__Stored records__

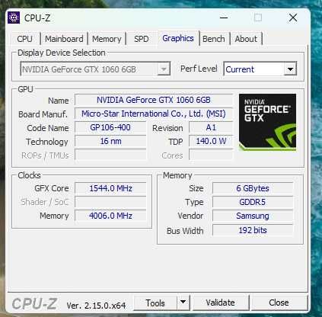This screenshot has width=322, height=317.
Task: Switch to the CPU tab
Action: pyautogui.click(x=24, y=39)
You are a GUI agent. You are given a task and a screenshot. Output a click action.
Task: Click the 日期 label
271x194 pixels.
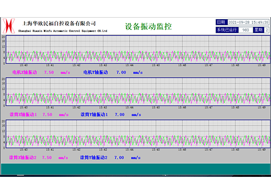[222, 22]
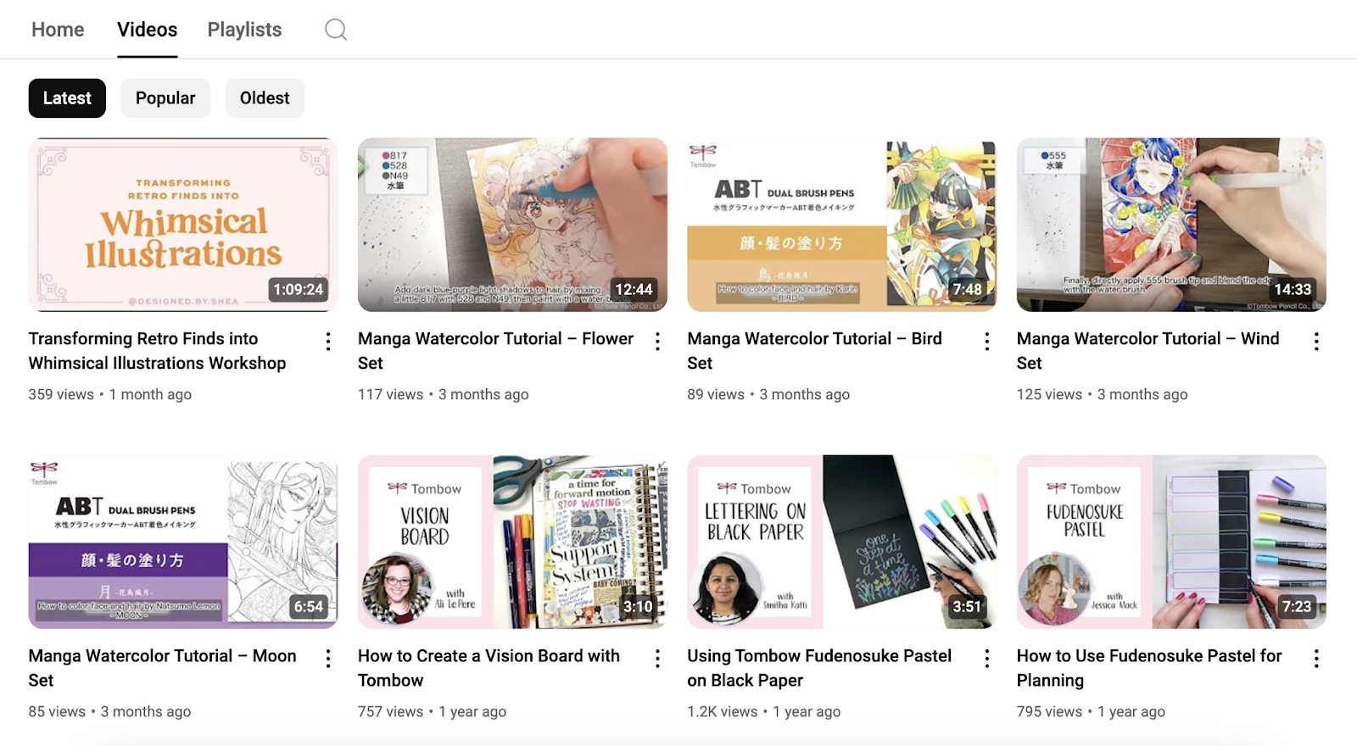Play the Fudenosuke Pastel planning thumbnail

(x=1170, y=542)
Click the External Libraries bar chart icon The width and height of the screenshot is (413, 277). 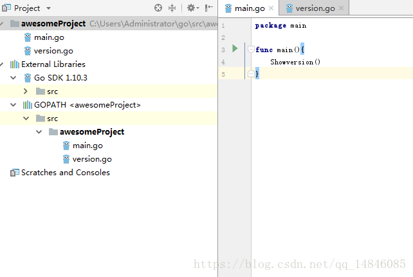click(14, 64)
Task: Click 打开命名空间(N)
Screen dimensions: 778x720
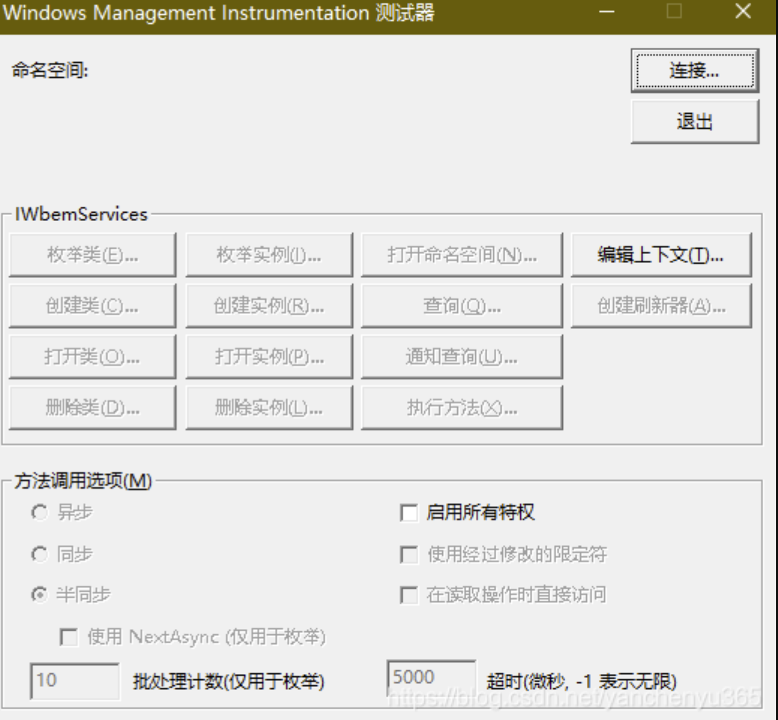Action: [x=462, y=253]
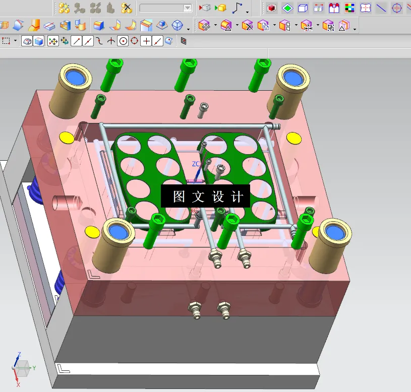Viewport: 411px width, 392px height.
Task: Select the point-on-curve snap icon
Action: point(157,41)
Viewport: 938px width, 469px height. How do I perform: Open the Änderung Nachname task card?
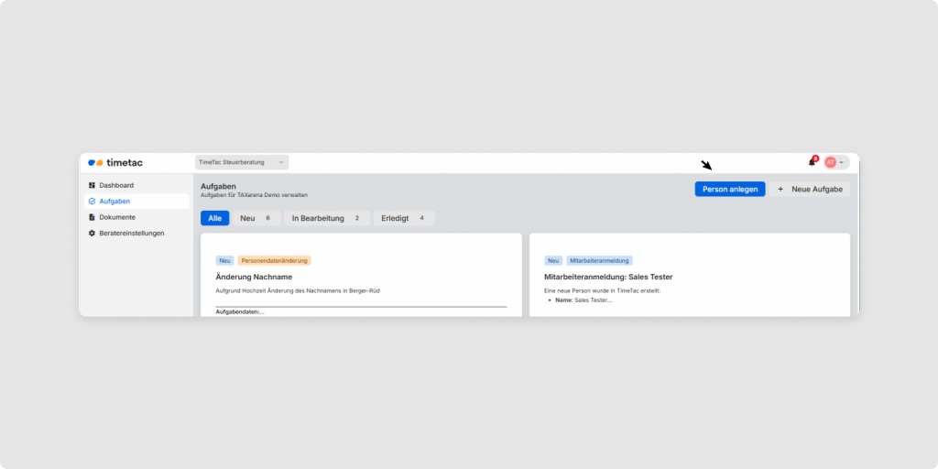tap(254, 277)
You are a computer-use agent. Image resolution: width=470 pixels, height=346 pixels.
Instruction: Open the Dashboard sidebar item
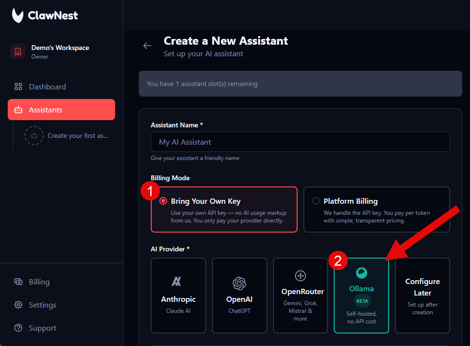48,87
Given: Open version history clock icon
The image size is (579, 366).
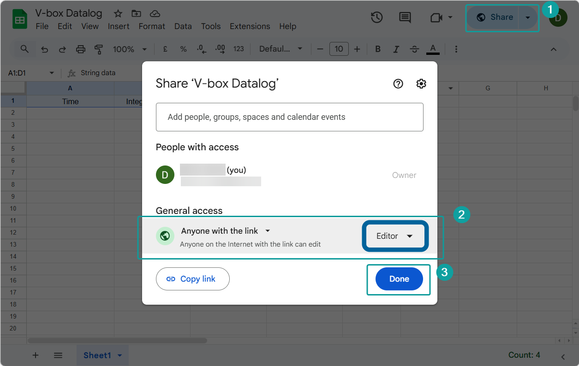Looking at the screenshot, I should pos(376,18).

__TASK PROMPT__
Set down exactly, and only, the lines from the one holding "You are a computer-use" to the end of the records above, leaving every picture out.

__RESPONSE TO THE EXERCISE__
You are a computer-use agent. Image resolution: width=470 pixels, height=346 pixels.
Instruction: Open the Dashboard sidebar item
48,87
Given: Open version history clock icon
The image size is (579, 366).
Looking at the screenshot, I should pos(376,18).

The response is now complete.